_DOCUMENT SEGMENT_
-*-

Free and liberal adult education is always based on and embedded in understanding social circumstances and local realities. Thus it has a straight connection to people's everyday lives and it stems from their need to solve practical problems by finding solutions together. Three common characteristics for free and liberal adult education are as follows: (1) the diversity of curricula, (2) voluntary nature of participation and (3) learner-based study methods. Free and liberal education is often open-ended; that is, it has no ready-made goals, only a problem-based starting point. Thus it has nothing to do with formal curricula "from above" as in formal schooling systems. The other thing separating free and liberal adult education from formal schooling is voluntary participation; people are not forced to join their forces in adult education. Voluntary participation implies study methods which respect participants' experience and ideas. The most common study method has been study circle; in it adults share their worldviews and lived experiences, and build insights in democratic dialogue.

-*-

_WRITTEN PROBLEM_
In the passage on free and liberal adult education, what has been the most common study method?

_INFORMATION SUPPLIED_
-*-

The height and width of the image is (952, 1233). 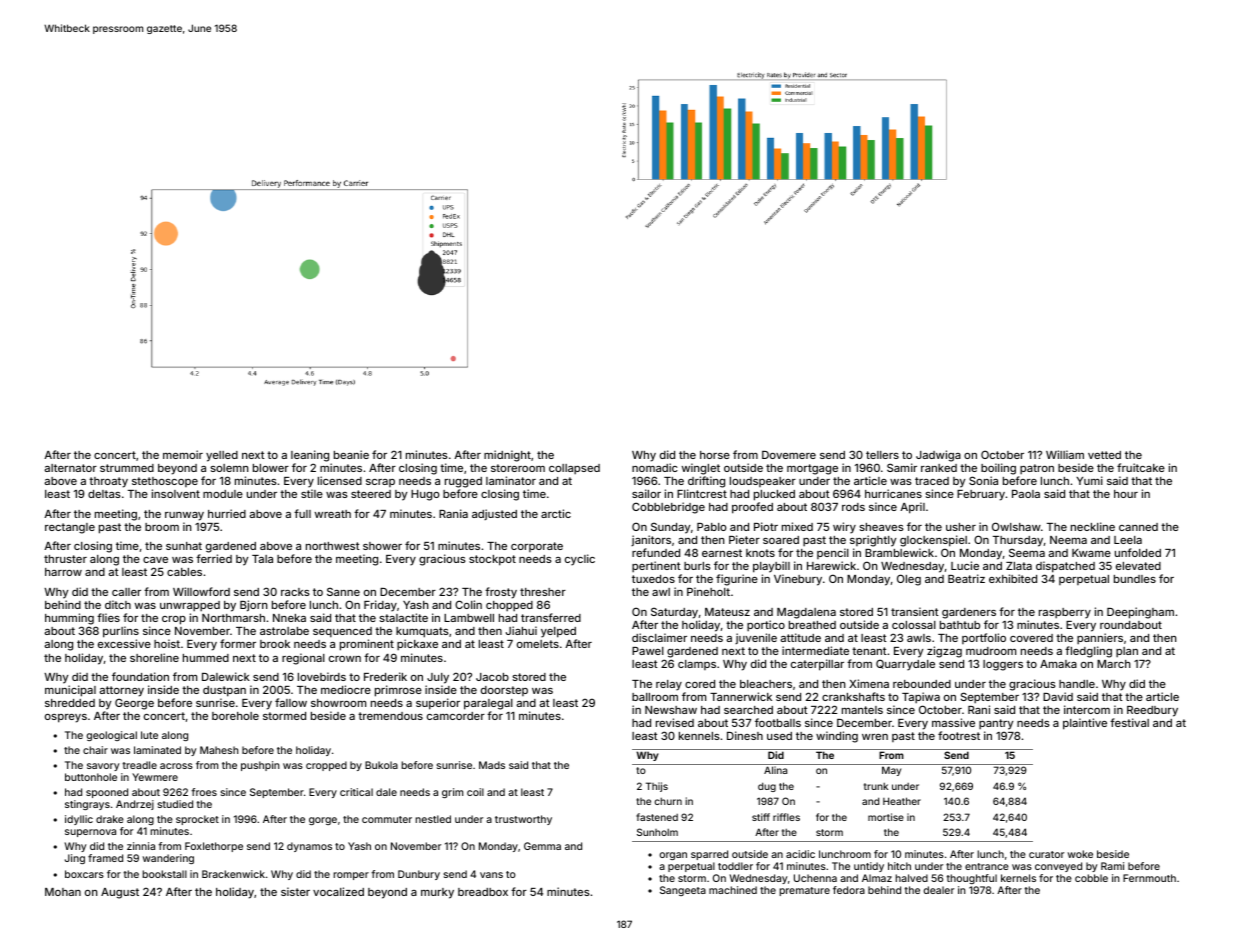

-*-

_ANSWER FOR THIS EXERCISE_
The study circle.